Moor House-Upper Teesdale

nature reservepenninesunescobiospheremoorland
4 min read

If you stand on Great Dun Fell on a clear winter morning - which you can, because the great white radome of the air traffic radar is technically on a public road - the view is essentially geological. To the east, blanket bog falls away into Upper Teesdale. To the west, the escarpment of Cross Fell drops more than 2,000 feet to the Eden valley. Almost everything you can see, north and south, is the National Nature Reserve called Moor House-Upper Teesdale - England's highest, England's largest, and one of UNESCO's oldest biosphere reserves.

A Reserve Made of Two

Moor House was one of the original eight National Nature Reserves designated in 1952, when the new postwar conservation movement in Britain was still drawing up its list of places worth protecting forever. Upper Teesdale was a separate reserve, declared later, set up specifically to protect the rare arctic-alpine flora that had survived along the upper River Tees since the last Ice Age. At the end of the 20th century the two reserves were combined into a single 7,400-hectare unit straddling the boundary between Cumbria and County Durham. The combined reserve includes Great Dun Fell at 848 metres, Little Dun Fell, Cross Fell at 893 metres - the highest summit in England outside the Lake District - and the long, lonely watershed where the Tees rises.

The UNESCO Designation

In 1976, while most of Britain was preoccupied with the Cod Wars and the IMF crisis, UNESCO designated Moor House-Upper Teesdale a biosphere reserve. The biosphere programme exists to recognise places where conservation science can be done at landscape scale: not just a single rare site, but a whole functioning ecosystem with people working in it. Moor House qualifies because the reserve is one of the most intensively studied uplands in Europe. Researchers have been measuring peat depths, water chemistry, plant communities, and weather at Moor House since the 1950s, building one of the longest continuous environmental data sets in Britain. When climate scientists need a baseline for how northern English peatland has been changing, this is where they look.

Recorded data:
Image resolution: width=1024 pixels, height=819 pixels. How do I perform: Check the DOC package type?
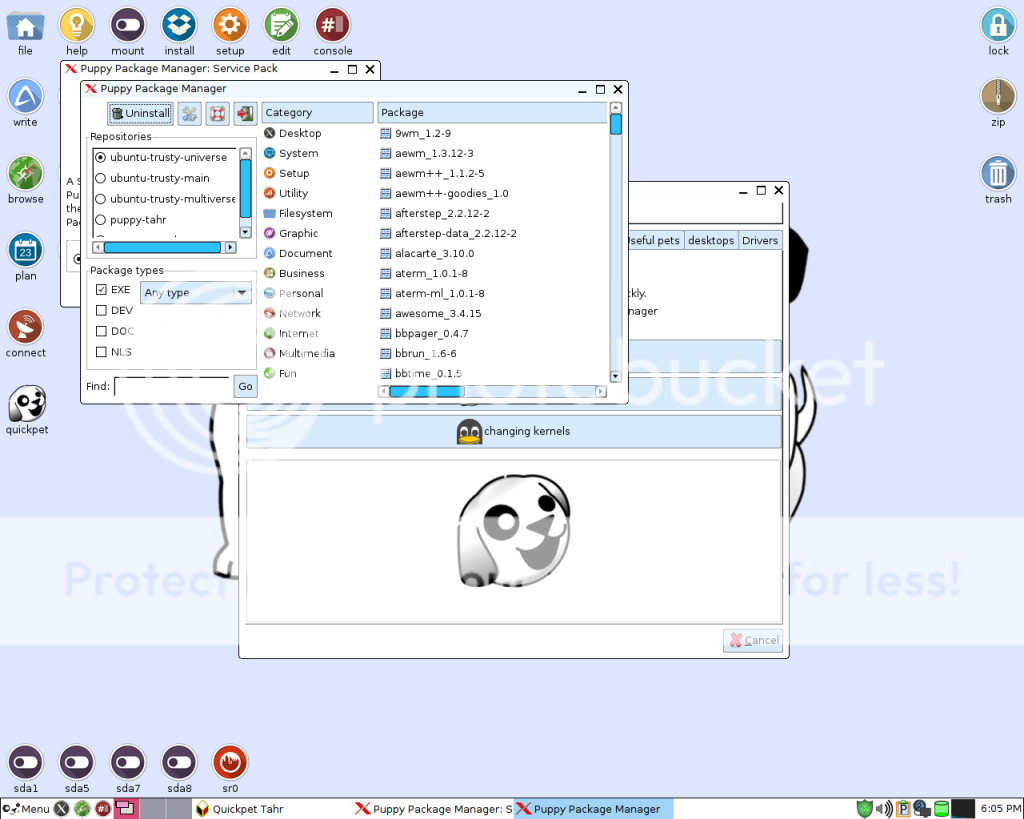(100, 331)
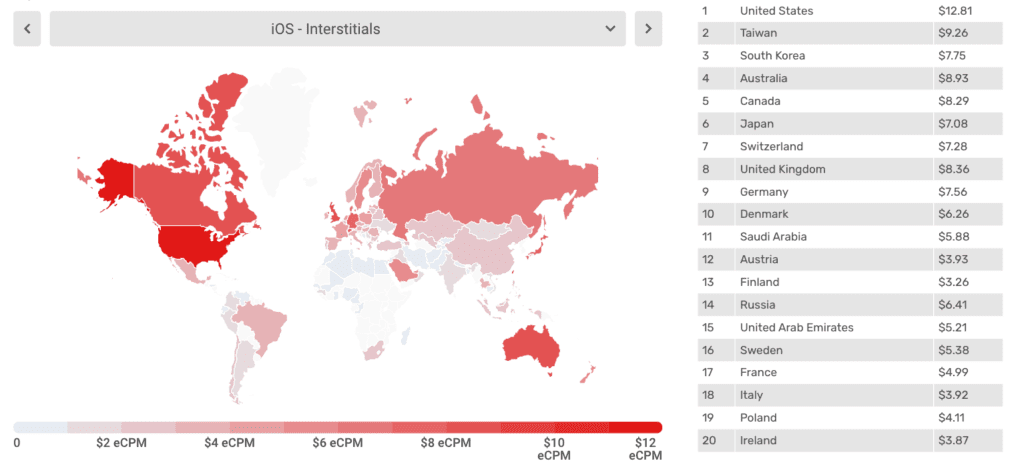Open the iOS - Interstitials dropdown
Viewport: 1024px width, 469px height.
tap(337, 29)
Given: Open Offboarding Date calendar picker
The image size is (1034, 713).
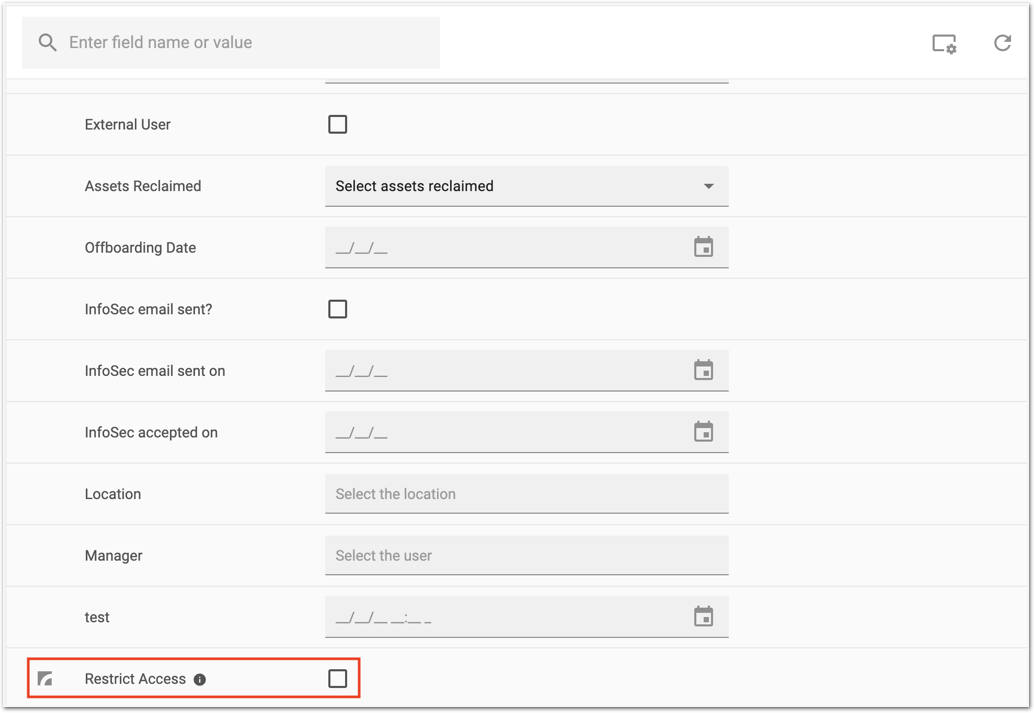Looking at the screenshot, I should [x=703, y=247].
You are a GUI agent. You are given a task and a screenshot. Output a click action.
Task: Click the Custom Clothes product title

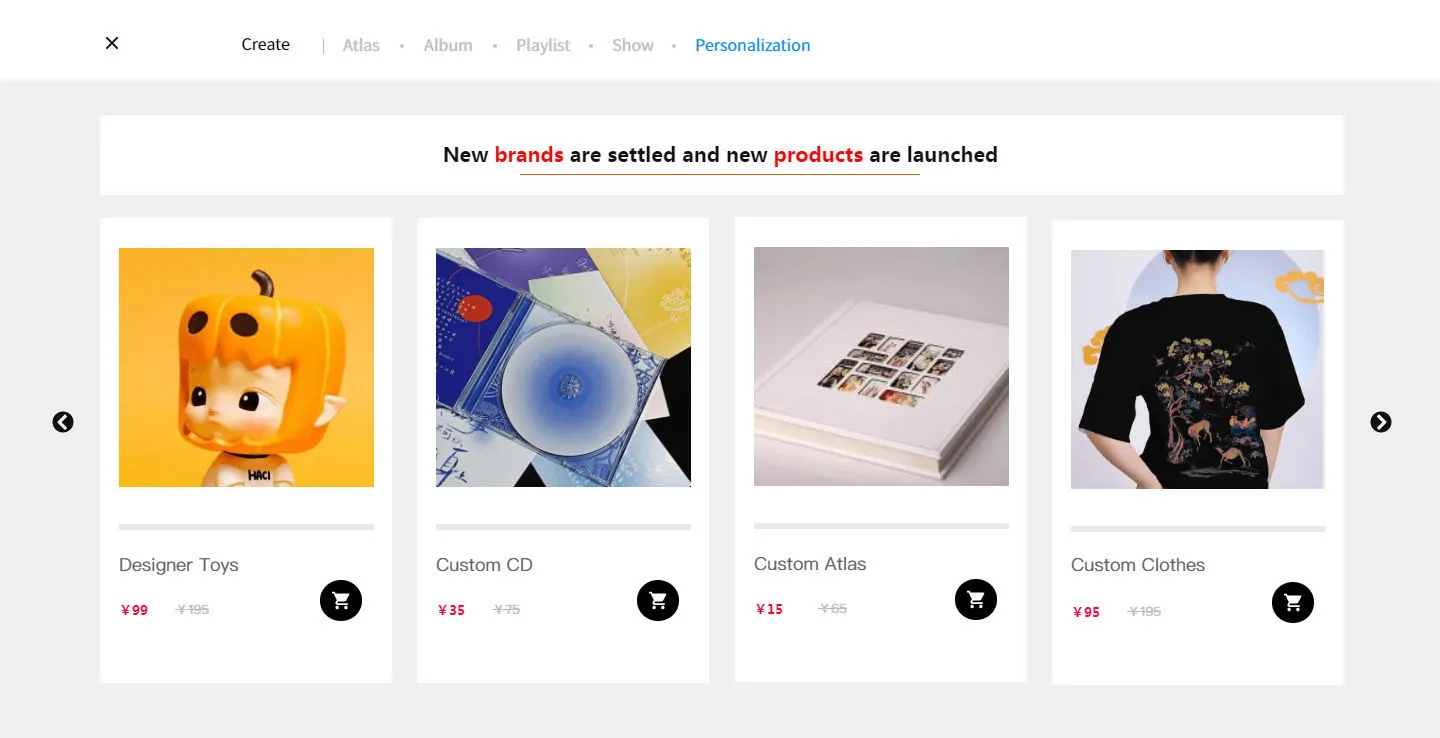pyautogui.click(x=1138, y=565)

Task prompt - Set down, word for word, the passage of the Moor House-Upper Teesdale text above that begins with "nature reservepenninesunescobiospheremoorland" and stops after "oldest biosphere reserves.".

Result of this task -
nature reservepenninesunescobiospheremoorland
4 min read

If you stand on Great Dun Fell on a clear winter morning - which you can, because the great white radome of the air traffic radar is technically on a public road - the view is essentially geological. To the east, blanket bog falls away into Upper Teesdale. To the west, the escarpment of Cross Fell drops more than 2,000 feet to the Eden valley. Almost everything you can see, north and south, is the National Nature Reserve called Moor House-Upper Teesdale - England's highest, England's largest, and one of UNESCO's oldest biosphere reserves.